Actually, the superstar ingredient of fish oil is Omega 3. Omega 3 is a polyunsaturated fatty acid found in cold-water fish (like tuna or salmon), romaine lettuce, primrose, spinach, and flax seed oil. It is a long-chain fatty acids composed of docosahexaenoic acid (DHA) and eiosapentaenoic acid (EPA). EPA and DHA both help improve the electrical activity of the heart, regulate blood pressure, improve muscle tone, and prevent progression of plaque build up.

People who live in Greenland - known to be consumers of fatty fish - can attest to the benefits of Omega 3. Among all the groups of people in the world, they tend to have lower cholesterol, less atherosclerosis, less clots, and better blood pressure readings than anyone else! Omega 3 fatty acids are so effective in keeping us away from cardiovascular diseases like stroke and hypertension, that the American Heart Association (AHA) officially endorses their inclusion in the diet.

For healthy people, the AHA recommends a daily dose of 500 mgs of EPA plus DHA (equivalent to at least two servings of fatty fish a week).
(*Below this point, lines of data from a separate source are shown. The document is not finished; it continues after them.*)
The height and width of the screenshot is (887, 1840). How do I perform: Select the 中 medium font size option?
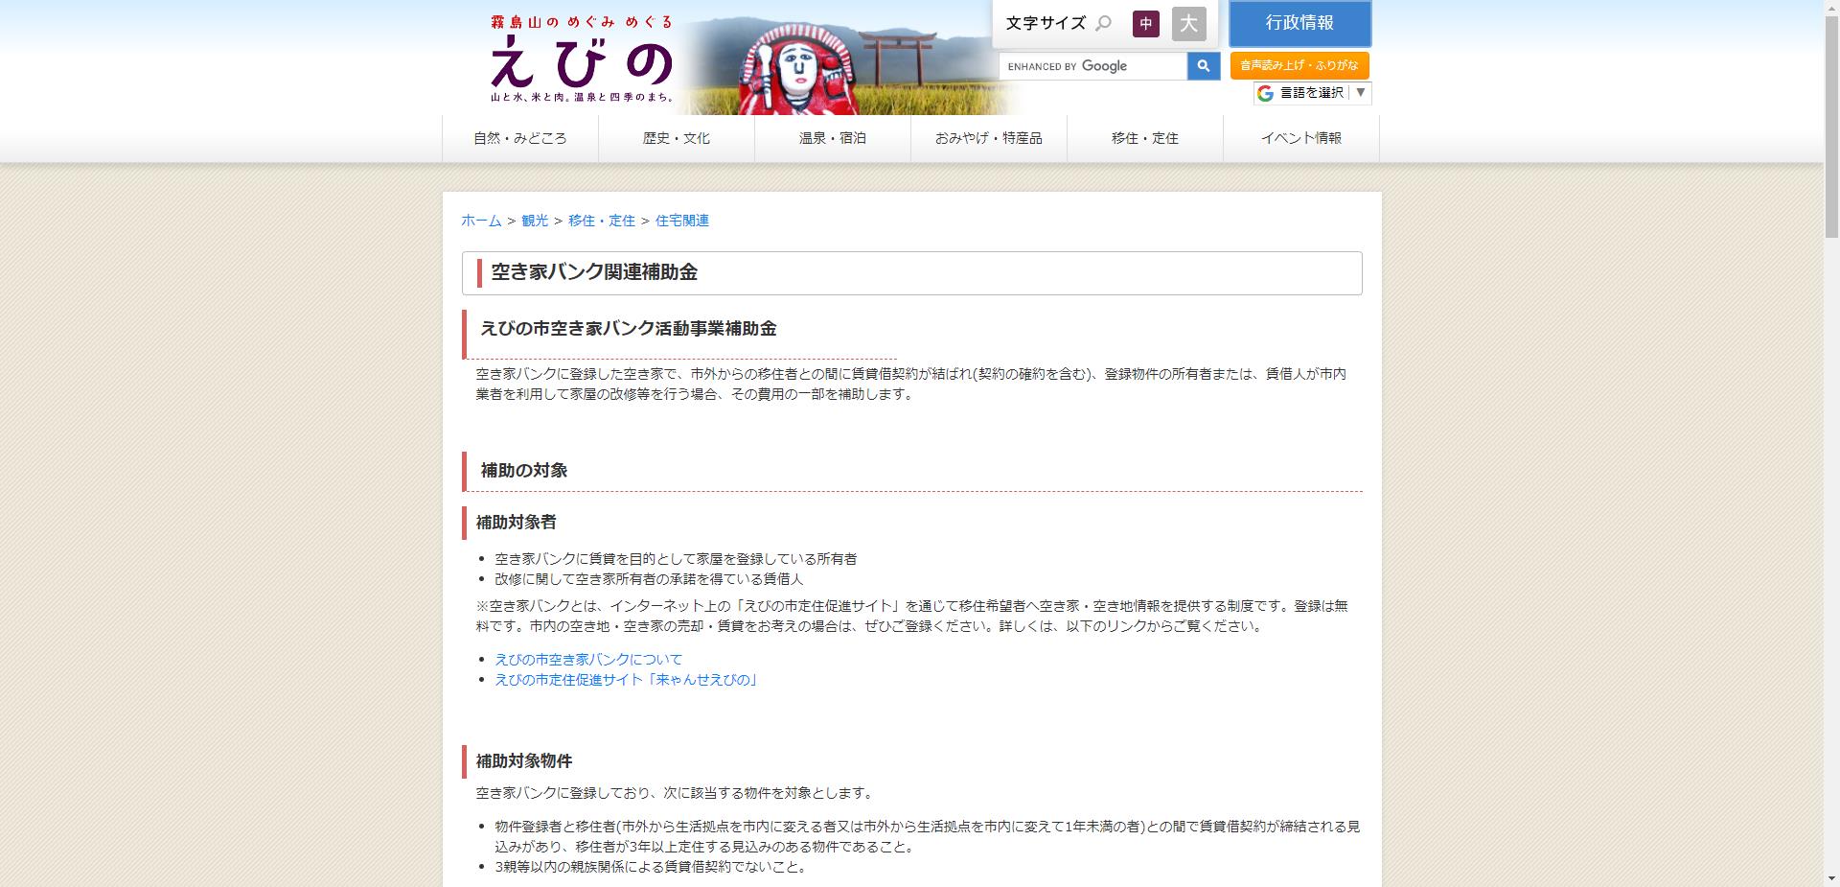[x=1146, y=24]
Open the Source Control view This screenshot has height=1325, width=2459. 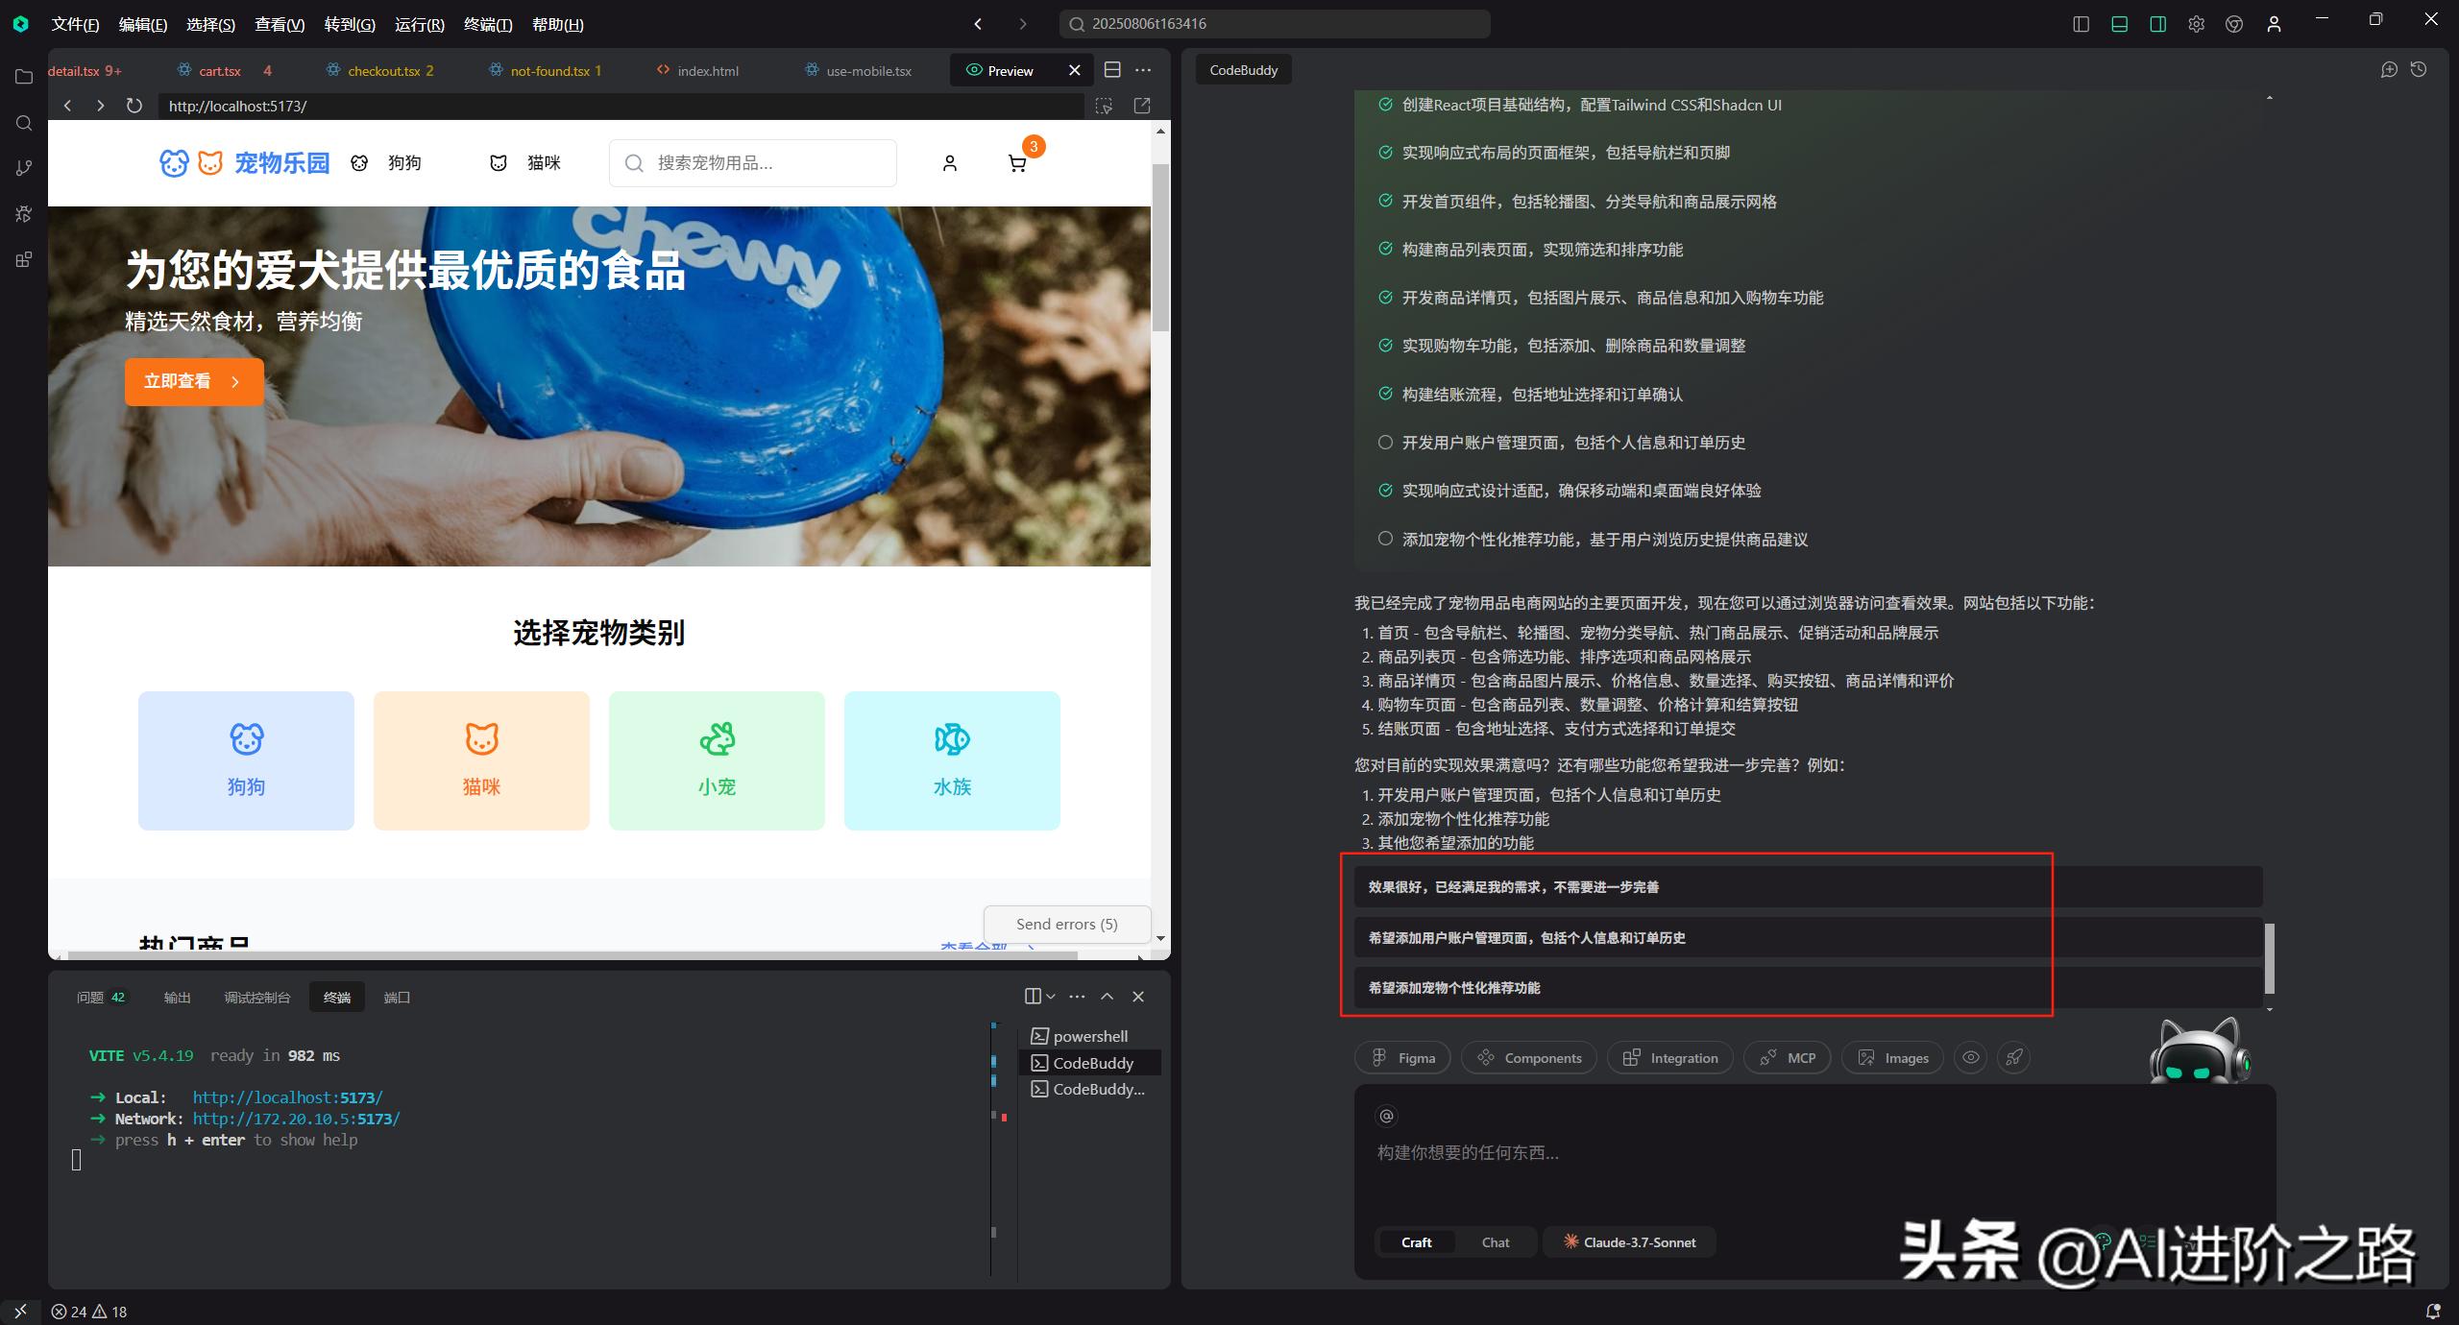pyautogui.click(x=24, y=168)
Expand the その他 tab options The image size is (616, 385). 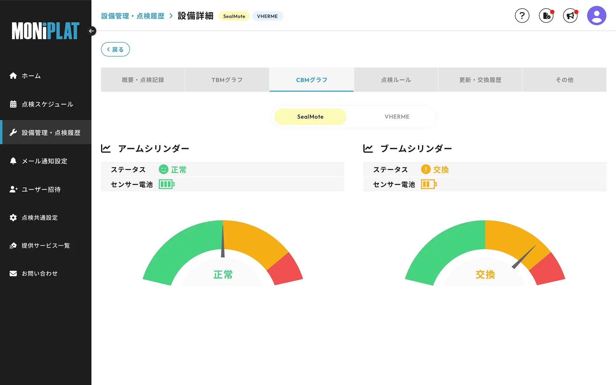tap(564, 80)
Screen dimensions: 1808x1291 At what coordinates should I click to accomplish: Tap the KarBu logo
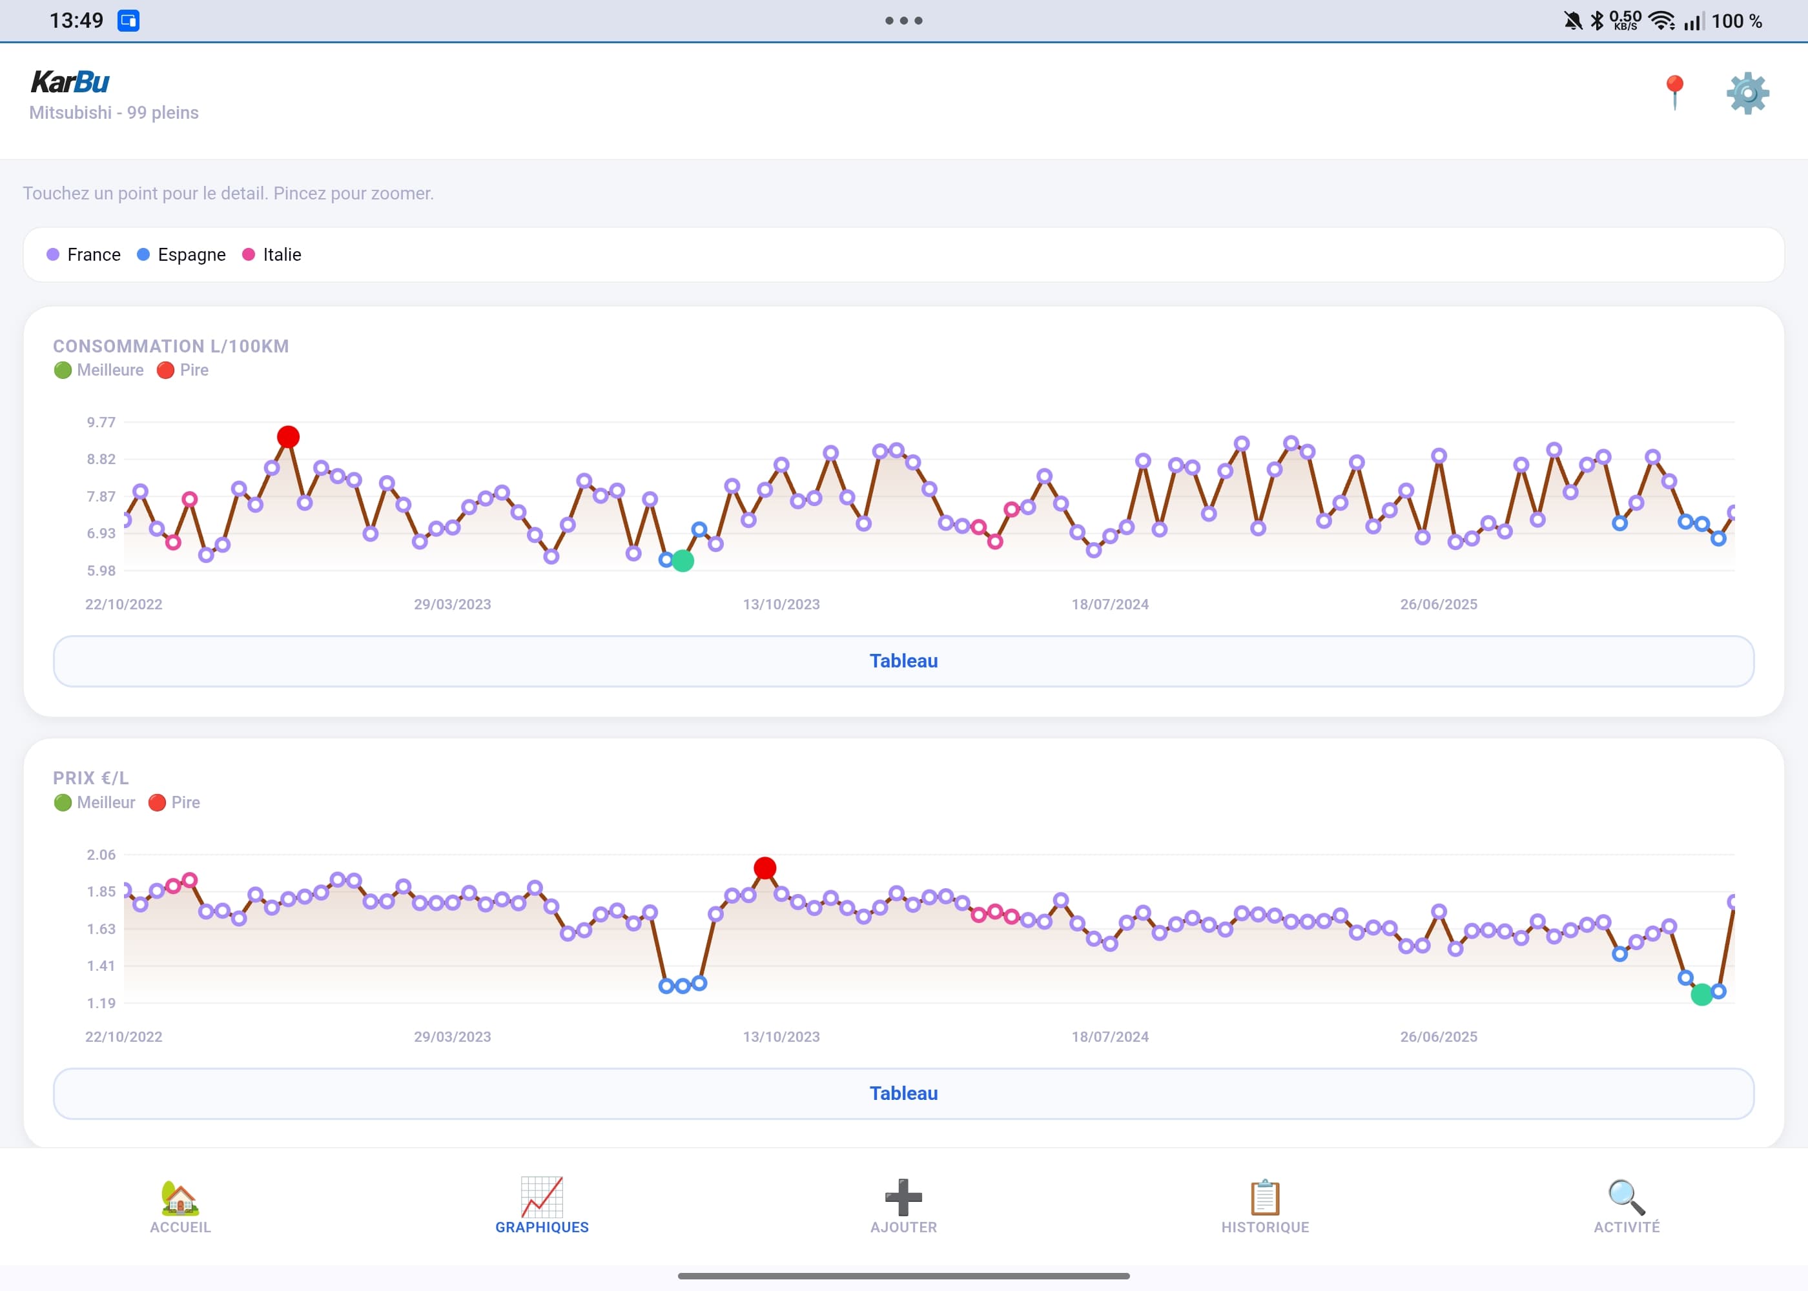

For those who already have heart disease, 800 to 1,000 mgs of EPA plus DHA is recommended. Be careful in consuming fish (or choosing a brand of fish oil supplement), though, as mercury contamination is a risk. The fish with the highest potential for contamination include king mackerel, swordfish, shark and tile fish.

Grape Seed Extract

Grape seed extract or grape seed oil contains essential fatty acids that help in a myriad of ways: preventing heart disease and arthritis, lowering blood pressure and "bad" cholesterol levels, and maintaining your weight. Grape seed oil also assists in normal cell metabolism and lowers free radical content in our blood (it is high in antioxidants like Vitamin E).

According to studies conducted by research cardiologist Dr. David T. Nash, subjects who included a small amount of grape seed oil in the 4-week low-fat diet experienced an increase in their good cholesterol levels (HDL) by 13%. The same subjects also experienced a decrease in their bad cholesterol levels (LDL) by 7%.

Since we don't normally eat the seeds of grapes, supplements in capsule form are available in pharmacies. Recommended daily intake of grape seed extract is between 150 to 300 mgs.

Love your Heart with Heart Vitamins

Heart vitamins certainly help you achieve optimal cardiovascular health, but it should be coupled by proper low fat diet, ample exercise and a healthy lifestyle. Other external factors like smoking, stress and exposure to pollution can cause cell deterioration and must be avoided as much as possible.